Dataset
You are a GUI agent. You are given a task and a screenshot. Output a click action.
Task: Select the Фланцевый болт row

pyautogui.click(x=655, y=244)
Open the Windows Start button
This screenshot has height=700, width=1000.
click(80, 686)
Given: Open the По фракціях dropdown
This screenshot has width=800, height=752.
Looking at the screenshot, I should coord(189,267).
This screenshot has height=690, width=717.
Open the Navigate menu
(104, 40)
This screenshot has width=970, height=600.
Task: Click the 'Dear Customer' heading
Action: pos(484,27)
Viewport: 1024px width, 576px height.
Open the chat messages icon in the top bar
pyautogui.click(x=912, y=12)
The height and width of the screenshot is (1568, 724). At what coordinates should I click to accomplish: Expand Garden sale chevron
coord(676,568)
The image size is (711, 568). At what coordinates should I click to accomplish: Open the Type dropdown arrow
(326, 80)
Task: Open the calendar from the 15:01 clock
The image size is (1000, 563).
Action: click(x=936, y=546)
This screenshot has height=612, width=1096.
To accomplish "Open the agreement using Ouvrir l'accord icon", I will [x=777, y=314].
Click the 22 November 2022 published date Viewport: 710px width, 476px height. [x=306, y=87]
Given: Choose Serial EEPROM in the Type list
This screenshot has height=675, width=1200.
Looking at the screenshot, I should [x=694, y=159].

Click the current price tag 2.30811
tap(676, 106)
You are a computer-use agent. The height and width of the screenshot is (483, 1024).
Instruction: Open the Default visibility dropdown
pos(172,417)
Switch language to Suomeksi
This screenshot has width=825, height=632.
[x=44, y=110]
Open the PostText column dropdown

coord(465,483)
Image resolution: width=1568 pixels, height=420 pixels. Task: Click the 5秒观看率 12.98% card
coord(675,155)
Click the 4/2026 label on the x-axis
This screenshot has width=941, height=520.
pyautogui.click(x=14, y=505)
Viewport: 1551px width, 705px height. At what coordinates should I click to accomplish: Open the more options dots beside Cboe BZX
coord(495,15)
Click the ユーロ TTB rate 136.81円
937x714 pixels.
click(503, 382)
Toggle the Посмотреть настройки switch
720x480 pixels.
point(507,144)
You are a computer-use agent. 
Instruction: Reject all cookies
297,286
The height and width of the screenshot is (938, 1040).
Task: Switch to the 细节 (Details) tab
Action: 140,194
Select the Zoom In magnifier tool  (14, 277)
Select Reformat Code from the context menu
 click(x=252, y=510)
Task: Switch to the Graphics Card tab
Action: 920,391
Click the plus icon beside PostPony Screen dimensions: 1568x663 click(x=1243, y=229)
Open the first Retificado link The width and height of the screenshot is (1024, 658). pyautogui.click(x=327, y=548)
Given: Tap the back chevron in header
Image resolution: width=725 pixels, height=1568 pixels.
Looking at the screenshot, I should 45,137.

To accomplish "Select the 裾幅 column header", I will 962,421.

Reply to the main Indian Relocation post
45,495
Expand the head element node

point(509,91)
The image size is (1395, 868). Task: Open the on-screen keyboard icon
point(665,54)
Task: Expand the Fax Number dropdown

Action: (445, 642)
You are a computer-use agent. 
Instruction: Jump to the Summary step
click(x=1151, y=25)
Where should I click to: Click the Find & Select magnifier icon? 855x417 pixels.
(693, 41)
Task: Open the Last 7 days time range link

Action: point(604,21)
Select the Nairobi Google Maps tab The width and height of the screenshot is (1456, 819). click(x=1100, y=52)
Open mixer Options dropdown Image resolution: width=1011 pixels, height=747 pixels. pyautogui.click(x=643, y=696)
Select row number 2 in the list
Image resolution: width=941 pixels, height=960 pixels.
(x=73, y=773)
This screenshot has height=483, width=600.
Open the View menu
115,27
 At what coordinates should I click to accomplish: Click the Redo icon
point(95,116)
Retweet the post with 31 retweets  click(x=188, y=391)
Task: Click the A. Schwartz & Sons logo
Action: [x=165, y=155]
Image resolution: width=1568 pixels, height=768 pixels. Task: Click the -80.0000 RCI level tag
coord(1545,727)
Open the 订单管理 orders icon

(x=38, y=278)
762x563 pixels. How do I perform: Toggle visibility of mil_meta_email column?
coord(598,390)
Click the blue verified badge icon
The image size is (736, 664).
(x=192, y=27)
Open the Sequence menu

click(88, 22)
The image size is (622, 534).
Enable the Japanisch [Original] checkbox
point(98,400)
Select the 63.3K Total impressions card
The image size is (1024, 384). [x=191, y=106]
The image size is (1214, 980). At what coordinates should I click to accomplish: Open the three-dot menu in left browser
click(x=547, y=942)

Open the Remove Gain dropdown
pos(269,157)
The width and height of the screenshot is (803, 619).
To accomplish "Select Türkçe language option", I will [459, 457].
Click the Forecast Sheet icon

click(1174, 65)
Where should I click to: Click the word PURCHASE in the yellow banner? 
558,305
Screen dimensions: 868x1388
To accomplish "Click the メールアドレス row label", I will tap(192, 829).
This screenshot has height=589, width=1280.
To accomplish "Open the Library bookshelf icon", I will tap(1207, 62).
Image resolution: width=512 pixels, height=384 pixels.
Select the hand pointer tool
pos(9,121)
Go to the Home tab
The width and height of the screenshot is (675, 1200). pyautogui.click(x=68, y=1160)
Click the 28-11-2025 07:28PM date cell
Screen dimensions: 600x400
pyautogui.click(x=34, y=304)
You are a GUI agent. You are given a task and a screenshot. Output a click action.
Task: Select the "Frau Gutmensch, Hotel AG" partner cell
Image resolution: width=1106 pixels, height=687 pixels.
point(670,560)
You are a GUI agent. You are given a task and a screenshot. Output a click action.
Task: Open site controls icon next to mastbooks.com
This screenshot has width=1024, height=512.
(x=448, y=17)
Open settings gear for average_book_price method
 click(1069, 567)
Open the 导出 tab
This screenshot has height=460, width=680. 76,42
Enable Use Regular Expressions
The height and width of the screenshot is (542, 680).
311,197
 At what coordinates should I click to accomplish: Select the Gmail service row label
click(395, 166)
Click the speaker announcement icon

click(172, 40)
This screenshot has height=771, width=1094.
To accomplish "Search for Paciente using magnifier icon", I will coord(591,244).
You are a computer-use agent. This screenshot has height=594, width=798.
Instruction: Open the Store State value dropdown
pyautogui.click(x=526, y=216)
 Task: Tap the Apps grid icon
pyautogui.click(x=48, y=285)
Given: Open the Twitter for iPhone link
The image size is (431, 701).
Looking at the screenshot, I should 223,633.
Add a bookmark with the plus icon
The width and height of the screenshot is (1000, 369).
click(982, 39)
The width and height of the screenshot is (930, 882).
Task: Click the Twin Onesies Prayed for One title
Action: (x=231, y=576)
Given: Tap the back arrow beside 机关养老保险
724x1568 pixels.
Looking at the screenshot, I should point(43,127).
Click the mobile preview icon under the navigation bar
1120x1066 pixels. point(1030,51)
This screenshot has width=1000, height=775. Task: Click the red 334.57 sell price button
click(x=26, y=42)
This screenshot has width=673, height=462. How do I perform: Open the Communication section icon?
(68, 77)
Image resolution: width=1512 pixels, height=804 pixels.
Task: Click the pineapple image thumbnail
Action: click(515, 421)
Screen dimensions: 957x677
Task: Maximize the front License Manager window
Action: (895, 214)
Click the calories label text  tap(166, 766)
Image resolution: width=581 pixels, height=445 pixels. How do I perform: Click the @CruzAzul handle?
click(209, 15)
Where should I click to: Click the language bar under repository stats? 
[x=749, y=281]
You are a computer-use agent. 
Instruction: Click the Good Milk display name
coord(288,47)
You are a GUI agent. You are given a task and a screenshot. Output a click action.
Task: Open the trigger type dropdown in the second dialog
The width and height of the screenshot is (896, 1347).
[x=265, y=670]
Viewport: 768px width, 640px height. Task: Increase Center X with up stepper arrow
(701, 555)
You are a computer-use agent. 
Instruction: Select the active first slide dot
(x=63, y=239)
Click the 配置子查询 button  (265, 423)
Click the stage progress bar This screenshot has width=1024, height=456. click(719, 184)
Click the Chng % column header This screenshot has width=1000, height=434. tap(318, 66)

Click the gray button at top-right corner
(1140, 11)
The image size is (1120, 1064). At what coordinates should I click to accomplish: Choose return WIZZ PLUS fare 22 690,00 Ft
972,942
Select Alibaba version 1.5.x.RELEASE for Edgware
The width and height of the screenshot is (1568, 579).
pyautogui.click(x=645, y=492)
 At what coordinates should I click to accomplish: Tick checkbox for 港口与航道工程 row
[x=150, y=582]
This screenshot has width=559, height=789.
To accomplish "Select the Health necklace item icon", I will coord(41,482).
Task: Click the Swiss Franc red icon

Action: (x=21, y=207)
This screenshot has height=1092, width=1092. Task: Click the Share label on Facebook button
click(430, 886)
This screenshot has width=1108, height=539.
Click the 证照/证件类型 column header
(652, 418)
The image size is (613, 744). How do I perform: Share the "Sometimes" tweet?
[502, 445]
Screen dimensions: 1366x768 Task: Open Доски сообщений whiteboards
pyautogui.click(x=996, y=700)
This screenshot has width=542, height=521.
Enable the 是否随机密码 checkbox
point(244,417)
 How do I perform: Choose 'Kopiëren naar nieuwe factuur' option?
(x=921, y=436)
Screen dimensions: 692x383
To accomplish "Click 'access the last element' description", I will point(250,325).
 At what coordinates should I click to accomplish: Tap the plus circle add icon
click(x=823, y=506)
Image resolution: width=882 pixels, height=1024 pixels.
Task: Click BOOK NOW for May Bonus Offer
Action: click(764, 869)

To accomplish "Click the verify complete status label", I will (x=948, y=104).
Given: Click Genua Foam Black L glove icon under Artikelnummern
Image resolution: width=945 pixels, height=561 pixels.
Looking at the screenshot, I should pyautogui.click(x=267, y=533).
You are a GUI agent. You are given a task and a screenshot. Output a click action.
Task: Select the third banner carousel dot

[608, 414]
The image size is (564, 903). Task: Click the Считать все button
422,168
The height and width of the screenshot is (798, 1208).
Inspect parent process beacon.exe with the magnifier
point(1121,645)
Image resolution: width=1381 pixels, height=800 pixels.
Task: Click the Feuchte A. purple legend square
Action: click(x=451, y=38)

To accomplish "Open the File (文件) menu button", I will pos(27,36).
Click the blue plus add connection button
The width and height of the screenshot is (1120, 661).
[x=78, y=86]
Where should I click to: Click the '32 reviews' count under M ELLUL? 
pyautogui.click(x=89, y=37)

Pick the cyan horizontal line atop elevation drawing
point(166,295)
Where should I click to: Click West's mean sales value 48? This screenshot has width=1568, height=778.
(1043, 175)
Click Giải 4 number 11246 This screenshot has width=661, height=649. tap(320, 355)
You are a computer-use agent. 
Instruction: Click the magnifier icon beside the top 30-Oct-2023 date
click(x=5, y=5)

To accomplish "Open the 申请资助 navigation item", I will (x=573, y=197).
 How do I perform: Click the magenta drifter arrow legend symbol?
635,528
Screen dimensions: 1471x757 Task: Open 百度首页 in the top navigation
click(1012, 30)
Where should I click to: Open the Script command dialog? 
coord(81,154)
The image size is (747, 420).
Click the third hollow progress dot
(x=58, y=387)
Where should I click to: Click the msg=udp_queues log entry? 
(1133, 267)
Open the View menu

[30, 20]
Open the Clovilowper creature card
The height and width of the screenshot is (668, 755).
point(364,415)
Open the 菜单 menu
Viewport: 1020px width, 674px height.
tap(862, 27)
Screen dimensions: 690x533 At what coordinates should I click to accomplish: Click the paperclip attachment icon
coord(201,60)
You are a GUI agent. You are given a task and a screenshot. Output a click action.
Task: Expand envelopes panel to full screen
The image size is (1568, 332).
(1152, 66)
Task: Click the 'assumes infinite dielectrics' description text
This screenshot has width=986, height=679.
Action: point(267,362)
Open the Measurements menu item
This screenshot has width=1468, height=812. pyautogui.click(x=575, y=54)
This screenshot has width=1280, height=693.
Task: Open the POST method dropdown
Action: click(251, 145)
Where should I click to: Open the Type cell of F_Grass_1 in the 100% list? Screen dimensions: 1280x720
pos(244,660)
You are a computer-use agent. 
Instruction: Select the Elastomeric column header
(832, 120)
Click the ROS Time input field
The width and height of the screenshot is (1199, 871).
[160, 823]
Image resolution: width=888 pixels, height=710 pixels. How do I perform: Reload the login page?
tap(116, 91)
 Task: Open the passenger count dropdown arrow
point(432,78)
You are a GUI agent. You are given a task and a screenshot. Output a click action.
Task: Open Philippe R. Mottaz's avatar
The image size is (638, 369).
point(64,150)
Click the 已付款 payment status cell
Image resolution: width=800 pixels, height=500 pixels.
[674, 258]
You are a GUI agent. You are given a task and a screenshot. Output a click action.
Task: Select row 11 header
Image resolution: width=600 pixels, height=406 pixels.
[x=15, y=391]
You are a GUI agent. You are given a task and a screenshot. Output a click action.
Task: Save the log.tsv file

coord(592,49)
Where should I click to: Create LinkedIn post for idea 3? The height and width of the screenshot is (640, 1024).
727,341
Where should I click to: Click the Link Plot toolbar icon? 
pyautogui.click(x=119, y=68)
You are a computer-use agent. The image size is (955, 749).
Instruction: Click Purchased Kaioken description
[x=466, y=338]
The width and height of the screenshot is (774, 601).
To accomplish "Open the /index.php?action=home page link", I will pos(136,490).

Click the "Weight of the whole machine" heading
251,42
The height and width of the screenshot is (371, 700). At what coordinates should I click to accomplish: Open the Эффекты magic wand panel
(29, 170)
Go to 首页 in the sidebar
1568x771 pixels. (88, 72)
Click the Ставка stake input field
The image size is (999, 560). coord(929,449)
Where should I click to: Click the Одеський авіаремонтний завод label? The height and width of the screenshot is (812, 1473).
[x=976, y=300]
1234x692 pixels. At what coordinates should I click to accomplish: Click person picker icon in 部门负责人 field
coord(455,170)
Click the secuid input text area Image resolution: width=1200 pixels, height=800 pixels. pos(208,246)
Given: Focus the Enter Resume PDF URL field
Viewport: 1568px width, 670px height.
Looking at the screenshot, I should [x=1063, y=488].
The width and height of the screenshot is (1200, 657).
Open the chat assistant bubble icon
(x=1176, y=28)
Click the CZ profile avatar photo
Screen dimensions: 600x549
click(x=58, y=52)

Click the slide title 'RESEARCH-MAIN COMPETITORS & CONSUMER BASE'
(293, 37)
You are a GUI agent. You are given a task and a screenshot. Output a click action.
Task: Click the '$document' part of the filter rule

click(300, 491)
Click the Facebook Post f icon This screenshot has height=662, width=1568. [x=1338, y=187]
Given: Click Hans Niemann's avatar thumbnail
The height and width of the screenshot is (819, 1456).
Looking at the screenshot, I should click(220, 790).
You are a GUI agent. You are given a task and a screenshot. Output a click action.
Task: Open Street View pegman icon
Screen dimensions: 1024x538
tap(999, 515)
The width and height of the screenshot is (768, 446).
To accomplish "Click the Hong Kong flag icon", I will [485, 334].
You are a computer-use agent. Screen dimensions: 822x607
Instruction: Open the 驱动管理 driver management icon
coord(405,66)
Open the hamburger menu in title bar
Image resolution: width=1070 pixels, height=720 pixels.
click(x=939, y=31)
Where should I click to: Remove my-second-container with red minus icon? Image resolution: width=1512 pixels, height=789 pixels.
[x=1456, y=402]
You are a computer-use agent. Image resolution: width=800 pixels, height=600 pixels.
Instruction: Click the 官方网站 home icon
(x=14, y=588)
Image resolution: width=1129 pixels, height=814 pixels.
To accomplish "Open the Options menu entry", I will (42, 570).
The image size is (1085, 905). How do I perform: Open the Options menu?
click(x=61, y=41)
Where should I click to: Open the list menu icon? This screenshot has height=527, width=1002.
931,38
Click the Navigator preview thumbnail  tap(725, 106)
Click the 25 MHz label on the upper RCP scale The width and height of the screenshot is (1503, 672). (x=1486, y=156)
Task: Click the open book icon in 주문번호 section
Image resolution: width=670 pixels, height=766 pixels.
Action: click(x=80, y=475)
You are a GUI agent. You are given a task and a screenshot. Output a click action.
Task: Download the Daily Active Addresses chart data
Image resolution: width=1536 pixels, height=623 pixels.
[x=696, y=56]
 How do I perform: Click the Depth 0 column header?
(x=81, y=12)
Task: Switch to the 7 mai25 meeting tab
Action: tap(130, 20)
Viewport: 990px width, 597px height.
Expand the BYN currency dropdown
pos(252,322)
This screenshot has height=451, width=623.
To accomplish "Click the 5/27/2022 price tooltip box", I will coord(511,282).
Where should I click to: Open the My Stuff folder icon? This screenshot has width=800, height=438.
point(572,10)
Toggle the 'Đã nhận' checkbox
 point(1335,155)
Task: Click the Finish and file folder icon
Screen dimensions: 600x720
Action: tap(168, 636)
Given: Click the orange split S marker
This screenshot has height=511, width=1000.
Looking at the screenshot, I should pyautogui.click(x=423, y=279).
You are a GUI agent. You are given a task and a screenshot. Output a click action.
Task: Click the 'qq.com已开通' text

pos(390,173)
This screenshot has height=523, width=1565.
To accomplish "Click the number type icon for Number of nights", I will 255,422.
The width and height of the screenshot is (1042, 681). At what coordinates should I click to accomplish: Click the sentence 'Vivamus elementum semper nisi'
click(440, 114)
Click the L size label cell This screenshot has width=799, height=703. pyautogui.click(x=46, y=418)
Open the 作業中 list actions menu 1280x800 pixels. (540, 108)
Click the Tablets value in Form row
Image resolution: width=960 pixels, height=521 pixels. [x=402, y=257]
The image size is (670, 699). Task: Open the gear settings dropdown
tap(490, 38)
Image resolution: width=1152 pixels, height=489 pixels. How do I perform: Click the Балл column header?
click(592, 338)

Description of the task
Look back at the entries above. Retype the line with "How do I perform: Click the magenta", the line with "Open the 菜单 menu", and all lines in between.

Result
 How do I perform: Click the magenta drifter arrow legend symbol?
635,528
Screen dimensions: 1471x757 Task: Open 百度首页 in the top navigation
click(1012, 30)
Where should I click to: Open the Script command dialog? 
coord(81,154)
The image size is (747, 420).
Click the third hollow progress dot
(x=58, y=387)
Where should I click to: Click the msg=udp_queues log entry? 
(1133, 267)
Open the View menu

[30, 20]
Open the Clovilowper creature card
The height and width of the screenshot is (668, 755).
point(364,415)
Open the 菜单 menu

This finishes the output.